A005449 = 0, 2, 7, 15, 26, 40, etc.  Equation to produce sequence from 
third term: 7 + 8(x) + (3 * tri(x-1))

A000326 = 0, 1, 5, 12, 22, 35, etc.  Equation to produce sequence from 
fourth term: 12 + 10(x) + (3 * tri(x-1))

A045943 = 0, 3, 9, 18, 30, 45, etc.  Equation to produce sequence from 
fourth term: 18 + 12(x) + (3 * tri(x-1))

A095794 = 1, 6, 14, 25, 39, 56, etc.  Equation to produce sequence from 
fourth term: 25 + 14(x) + (3 * tri(x-1))

And my new sequence:

A000001 = 3, 10, 20, 33, 49, 68, etc.  Equation to produce sequence 
from fourth term: 33 + 16(x) + (3 * tri(x-1))
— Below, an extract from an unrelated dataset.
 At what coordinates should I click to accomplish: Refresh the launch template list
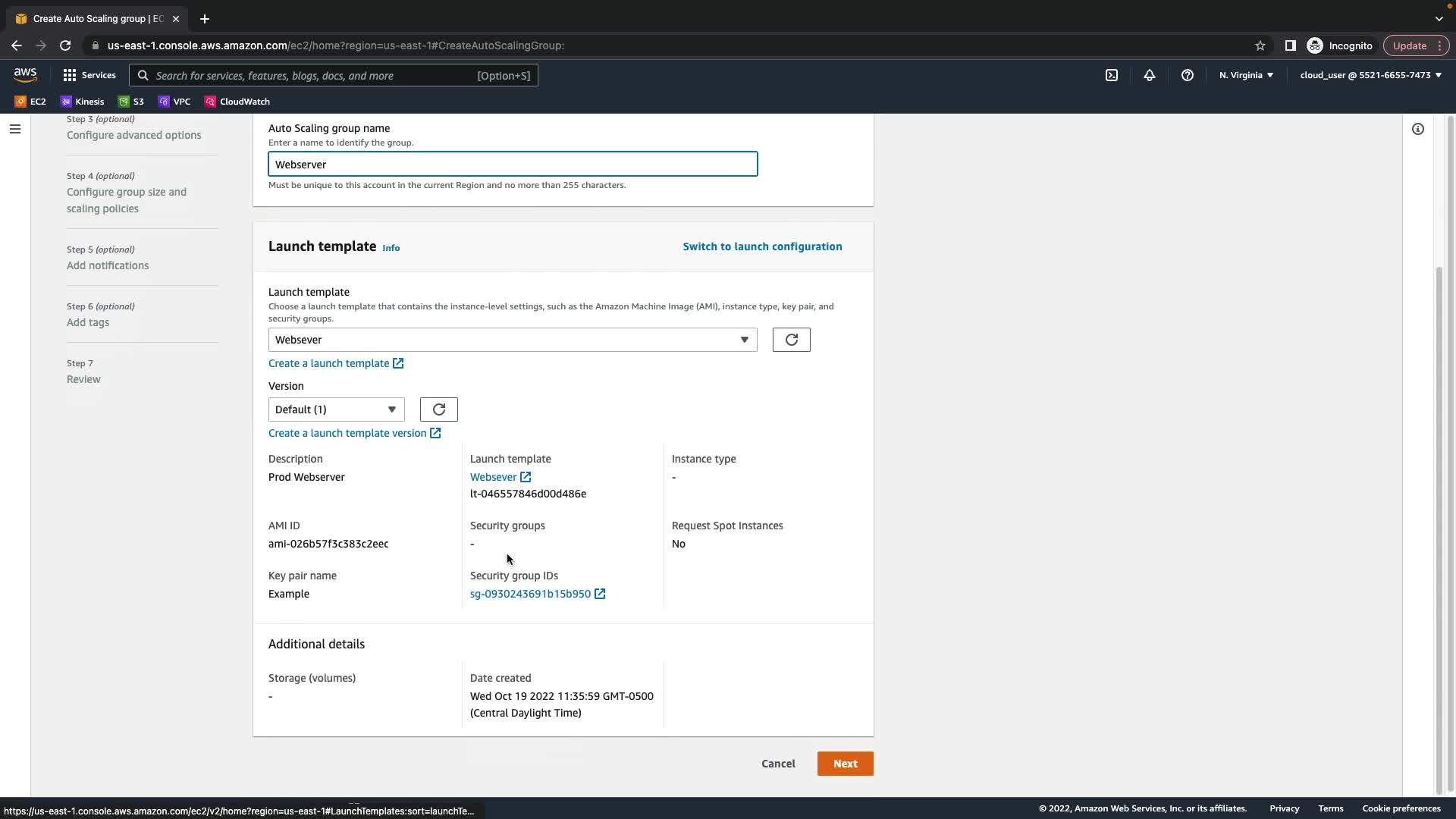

As you can see there is a pattern to these generating equations.  
Looking at the equations already in the database for the sequences 
listed above, I was unable to determine a general method for generating 
equations which would fully describe sequences derived in this manner.  
I'm not sure if it's o.k. to submit equations that partially describe a 
sequence to the OEIS, so I'd like to find one which fully describes my 
sequence before submitting it.  Any help is appreciated.  Thanks!